Beningbrough Hall Mediterranean Garden Opens
The beautiful new Mediterranean Garden at the National Trust’s Beningbrough Hall in Yorkshire has officially opened. Designed by the acclaimed garden designer Andy Sturgeon, this initiative represents the latest phase in the Trust’s long-term plan to rejuvenate and reinvent the eight-acre garden.
Blakedown Landscapes has been instrumental in executing the hard landscaping works and planting of specimen trees and hedges, playing a crucial role in bringing this vision to life. The Blakedown team demonstrated exceptional resilience in successfully executing these works amidst one of the wettest winters on record.
Key features of the garden, built by Blakedown, include a series of dry stone walls that seamlessly emerge from the garden’s natural contours. A rill, elegantly set atop one of these walls, flows into a newly constructed pond with stepping stones across it. Sandstone boulders were installed, which evoke the essence of a Mediterranean hillside, together with water bowls spaced to attract wildlife and create reflections throughout the garden. Winding footpaths, constructed from a variety of surfaces including Breedon self-binding gravel, invite exploration. A complex system of drainage was installed to ensure this garden, which is close to the River Ouse, remains free draining ensuring the carefully selected plant species by Andy Sturgeon Design thrive.

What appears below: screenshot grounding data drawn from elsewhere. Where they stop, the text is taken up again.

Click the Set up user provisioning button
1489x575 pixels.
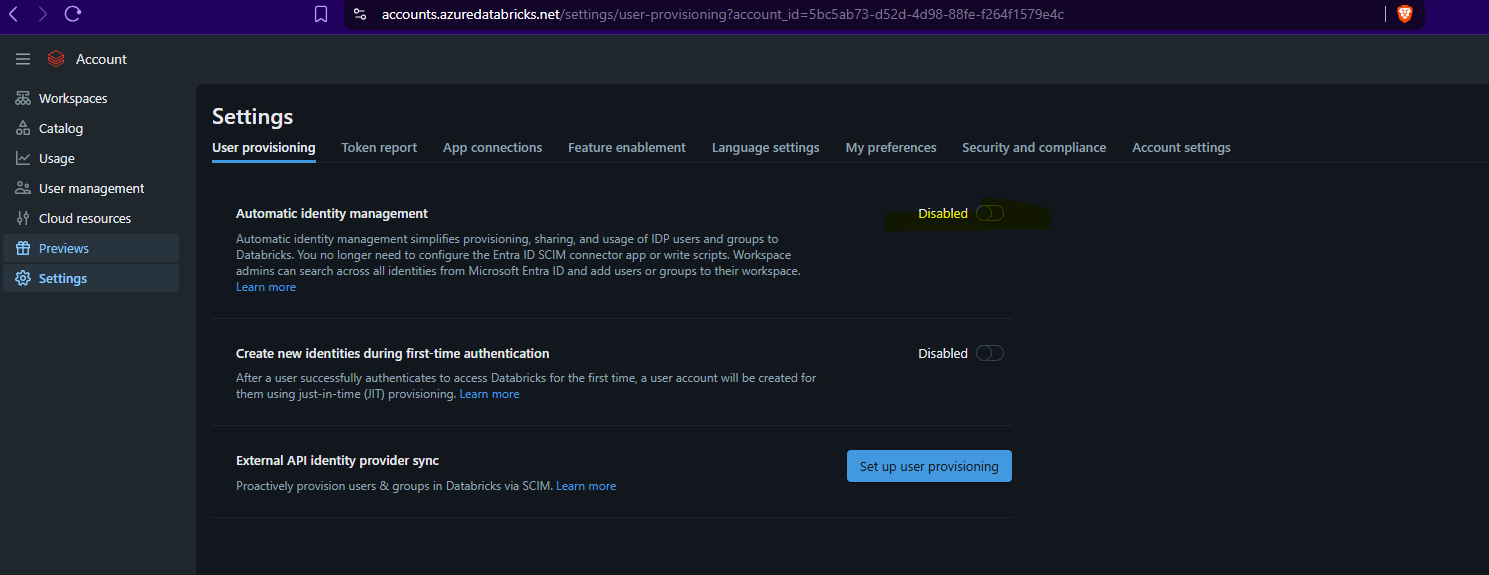pos(928,466)
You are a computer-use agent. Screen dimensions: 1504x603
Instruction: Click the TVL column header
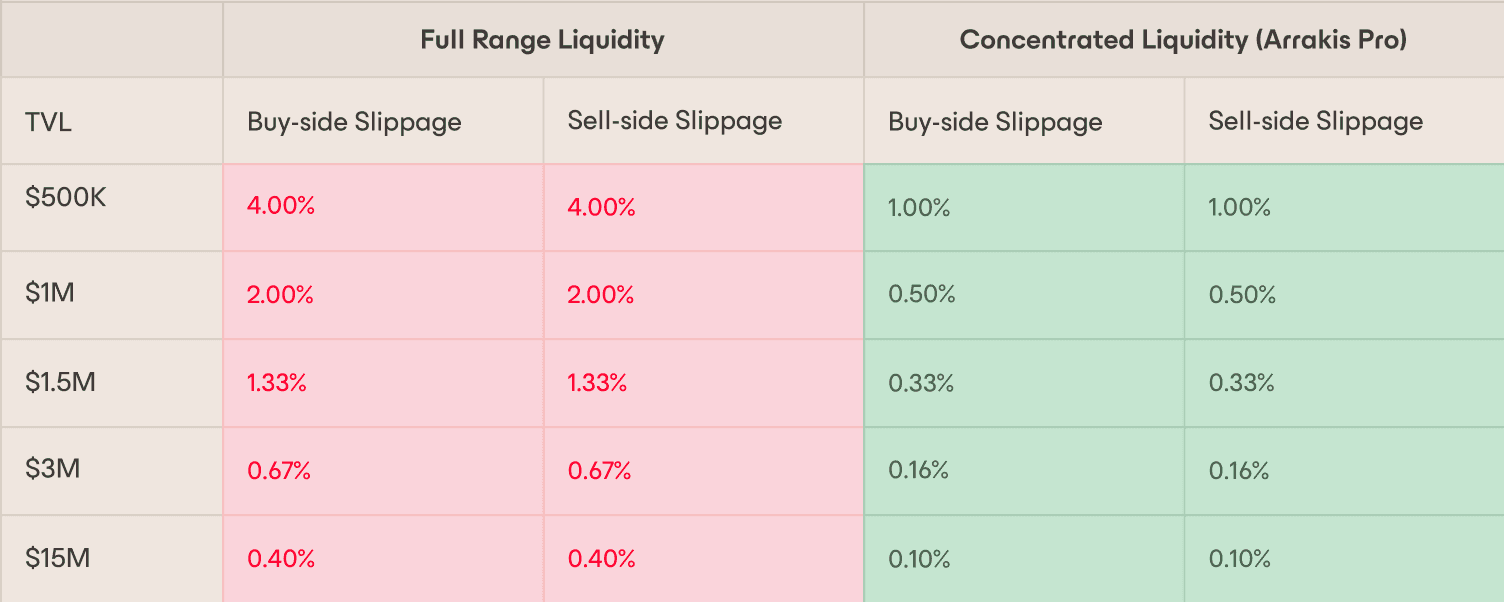coord(49,123)
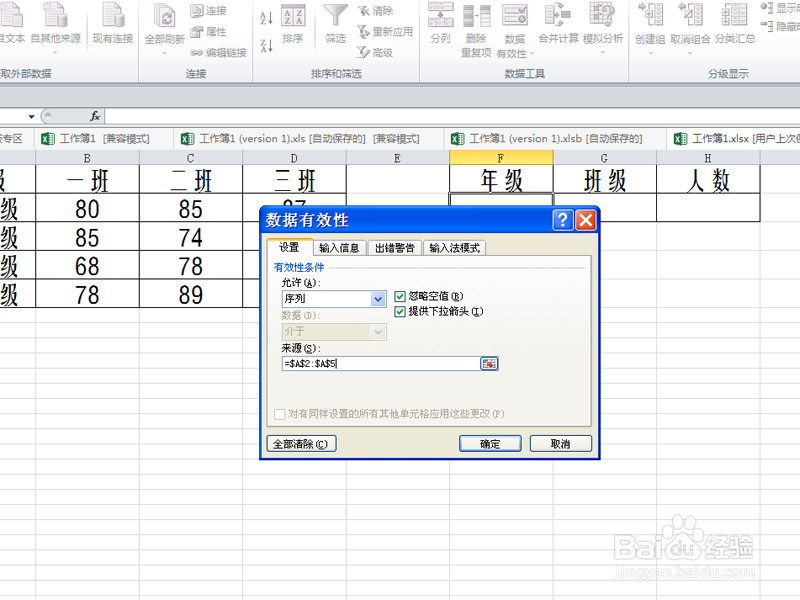Click the 确定 button to confirm
Screen dimensions: 800x600
click(x=489, y=443)

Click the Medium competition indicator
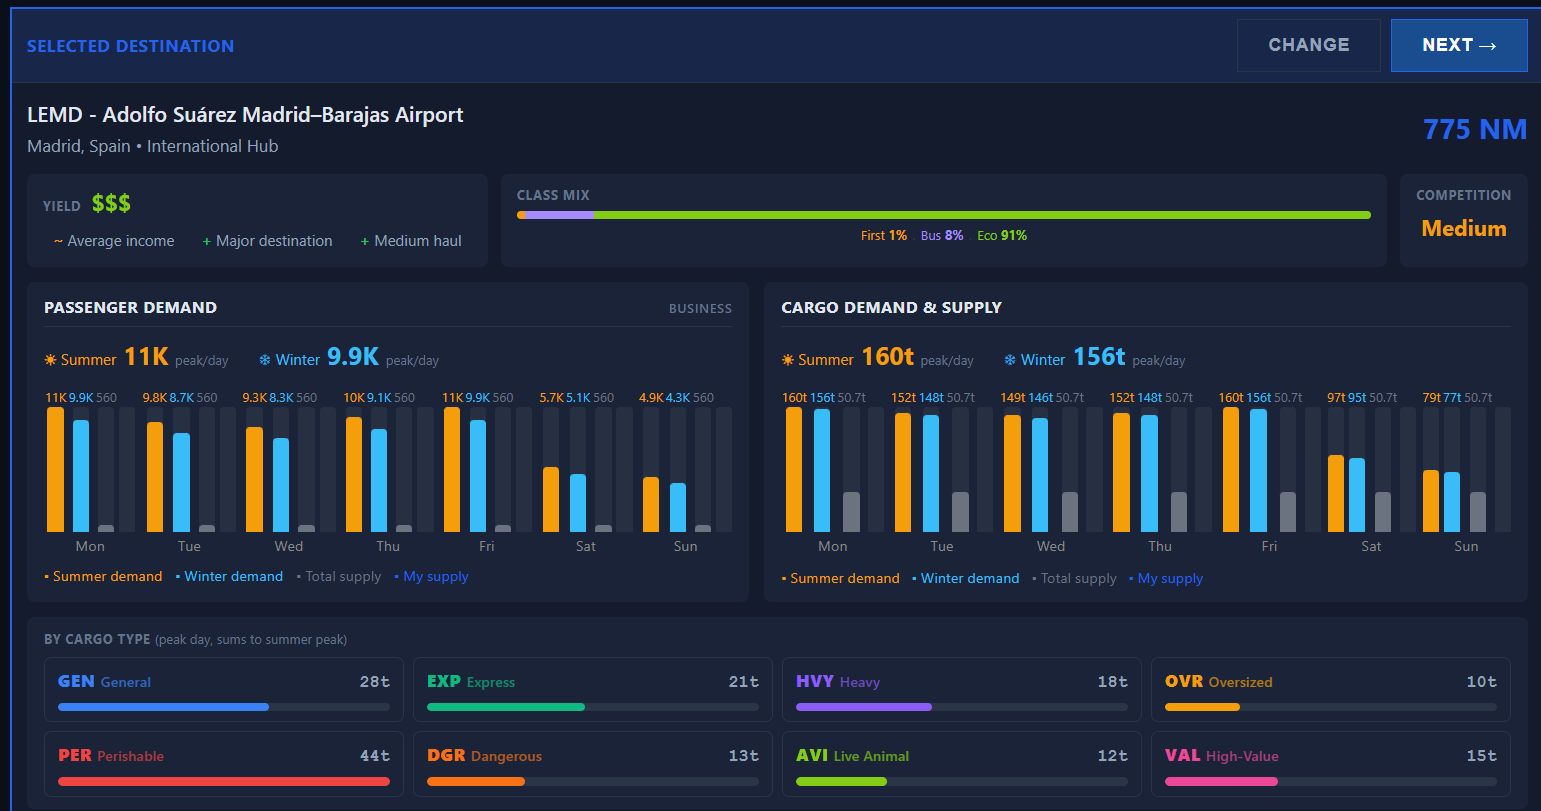coord(1464,229)
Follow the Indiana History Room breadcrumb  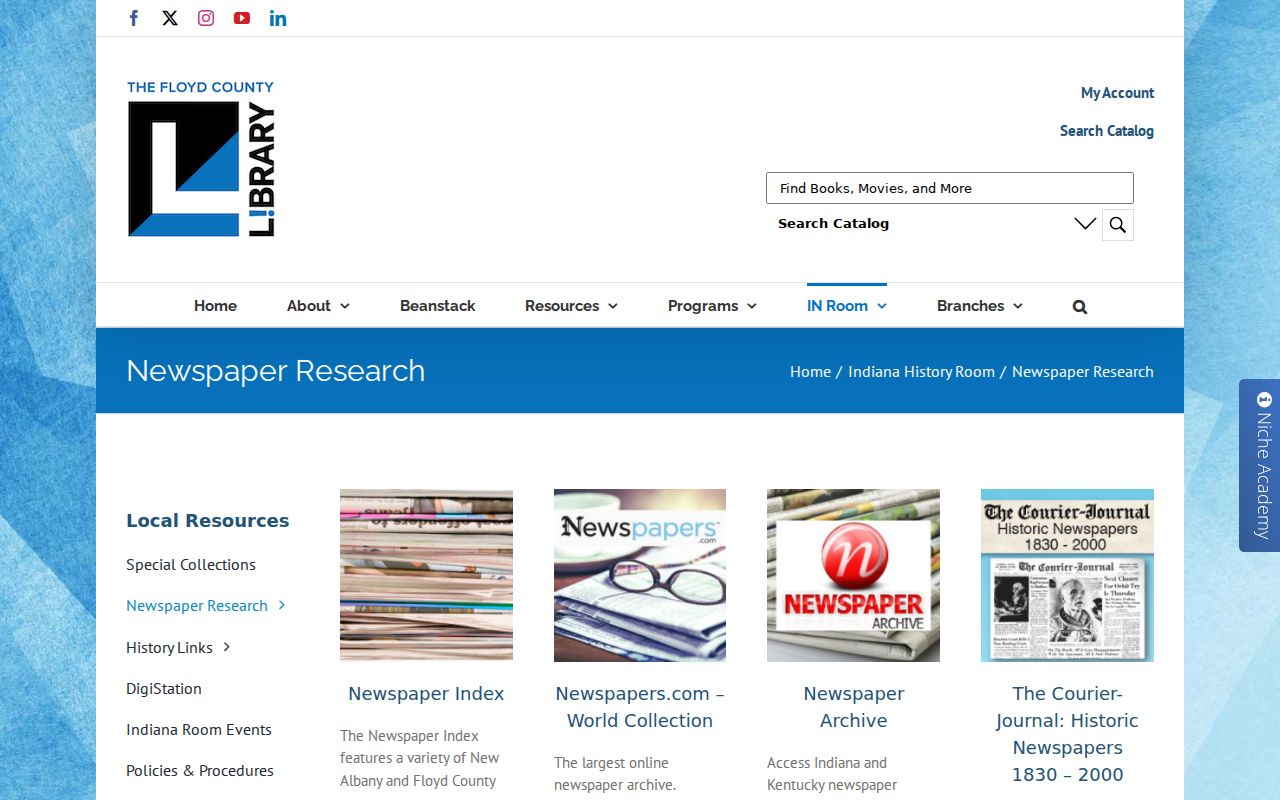pyautogui.click(x=921, y=371)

Site grading works modified the contours of the garden and formed localised mounding for the planting beds. Topsoil was carefully stripped, stored and re-used, mixed with grit, to form the beds and improve drainage. Once established, the garden is designed to thrive without the need for supplementary watering.
This garden is designed to adapt to a changing climate with plant selections chosen for their resilience to hotter, drier summers and wetter winters.